AI Transformation Fail
Read on my website / Read time: 5 minutes
For the last several years, company boards have been asking: What's our AI strategy?
CEOs want to show progress. Everyone is launching pilots. (And co-pilots.) There's a race to build "something with AI" before the next earnings call.
Maybe you've been tasked with leading an AI initiative that's meant to modernize the business. You've got the funding, the executive support, and the slide deck with all the right buzzwords.
Now, you're 3 months in, and already feel stuck.
AI initiatives are launched with energy and intention. The org celebrates pilot launches, renames teams, installs tooling, maybe even spins up a shiny innovation hub.
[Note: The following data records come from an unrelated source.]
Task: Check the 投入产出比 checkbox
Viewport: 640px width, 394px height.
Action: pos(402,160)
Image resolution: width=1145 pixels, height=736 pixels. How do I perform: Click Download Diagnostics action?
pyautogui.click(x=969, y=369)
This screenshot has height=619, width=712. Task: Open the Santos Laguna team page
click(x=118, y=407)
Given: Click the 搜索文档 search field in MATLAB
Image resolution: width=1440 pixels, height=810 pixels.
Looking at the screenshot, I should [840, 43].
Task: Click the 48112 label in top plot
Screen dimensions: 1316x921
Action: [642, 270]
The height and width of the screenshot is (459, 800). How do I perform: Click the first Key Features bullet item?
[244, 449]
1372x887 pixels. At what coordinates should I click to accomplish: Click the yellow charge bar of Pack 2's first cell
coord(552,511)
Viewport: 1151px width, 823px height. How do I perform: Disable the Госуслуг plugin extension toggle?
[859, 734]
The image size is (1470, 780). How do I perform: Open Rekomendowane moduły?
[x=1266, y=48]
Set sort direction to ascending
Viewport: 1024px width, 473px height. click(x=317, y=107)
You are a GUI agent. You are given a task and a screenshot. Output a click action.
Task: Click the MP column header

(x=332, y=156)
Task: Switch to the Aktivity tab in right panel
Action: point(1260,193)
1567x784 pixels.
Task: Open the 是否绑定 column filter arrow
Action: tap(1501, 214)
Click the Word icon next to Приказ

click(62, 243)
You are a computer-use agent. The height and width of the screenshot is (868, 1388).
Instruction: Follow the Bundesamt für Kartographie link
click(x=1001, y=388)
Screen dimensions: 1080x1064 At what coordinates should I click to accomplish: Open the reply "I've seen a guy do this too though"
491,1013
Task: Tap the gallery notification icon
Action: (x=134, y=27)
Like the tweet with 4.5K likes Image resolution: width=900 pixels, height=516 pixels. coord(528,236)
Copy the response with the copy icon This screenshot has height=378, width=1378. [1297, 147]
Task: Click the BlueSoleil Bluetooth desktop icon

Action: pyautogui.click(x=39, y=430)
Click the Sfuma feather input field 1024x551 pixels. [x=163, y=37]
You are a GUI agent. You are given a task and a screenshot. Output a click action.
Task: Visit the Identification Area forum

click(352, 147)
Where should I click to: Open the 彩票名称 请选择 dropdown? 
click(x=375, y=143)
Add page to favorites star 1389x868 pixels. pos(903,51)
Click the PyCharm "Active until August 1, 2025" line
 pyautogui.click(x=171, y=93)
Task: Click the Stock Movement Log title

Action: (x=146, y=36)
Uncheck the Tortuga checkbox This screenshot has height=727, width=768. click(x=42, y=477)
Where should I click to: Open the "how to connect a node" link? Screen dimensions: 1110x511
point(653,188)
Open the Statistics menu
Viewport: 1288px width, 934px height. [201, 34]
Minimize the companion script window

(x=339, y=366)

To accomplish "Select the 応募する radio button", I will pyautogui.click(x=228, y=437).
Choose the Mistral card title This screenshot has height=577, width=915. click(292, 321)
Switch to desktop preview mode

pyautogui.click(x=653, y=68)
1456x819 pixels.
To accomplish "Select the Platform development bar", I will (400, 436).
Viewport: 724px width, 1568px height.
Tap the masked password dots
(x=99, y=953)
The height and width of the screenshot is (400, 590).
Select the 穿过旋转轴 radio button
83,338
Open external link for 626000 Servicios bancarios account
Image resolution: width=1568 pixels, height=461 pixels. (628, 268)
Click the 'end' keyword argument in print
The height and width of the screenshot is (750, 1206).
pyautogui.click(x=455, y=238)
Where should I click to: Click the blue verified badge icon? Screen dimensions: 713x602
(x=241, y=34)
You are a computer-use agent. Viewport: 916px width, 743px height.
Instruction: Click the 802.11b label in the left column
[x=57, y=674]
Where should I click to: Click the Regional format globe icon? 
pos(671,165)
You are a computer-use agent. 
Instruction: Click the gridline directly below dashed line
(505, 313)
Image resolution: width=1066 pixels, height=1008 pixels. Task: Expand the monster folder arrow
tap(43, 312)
But inside 6–12 months, the momentum stalls. Teams are confused. Leaders quietly lose faith. And the returns? Hard to find.
Under the hood it's the same old incentives, decision patterns, and risk-aversion.
In the end, the AI initiative starts to look more like expensive theater. The promise of transformation is real. But so is the letdown.
In a recent call I had with a CTO, he admitted to me: "AI transformations are already headed down the same dead-end path as digital transformations."
We've Seen This Movie Before
Remember when digital transformation was going to reinvent everything?
It was supposed to streamline operations, reinvent customer experiences, and future-proof the business.
Instead, we got a lot of agile theater, new job titles, and flashy dashboards.
And surprisingly few lasting results.
Now, we're watching the same playbook run again, just with different tech and a faster hype cycle.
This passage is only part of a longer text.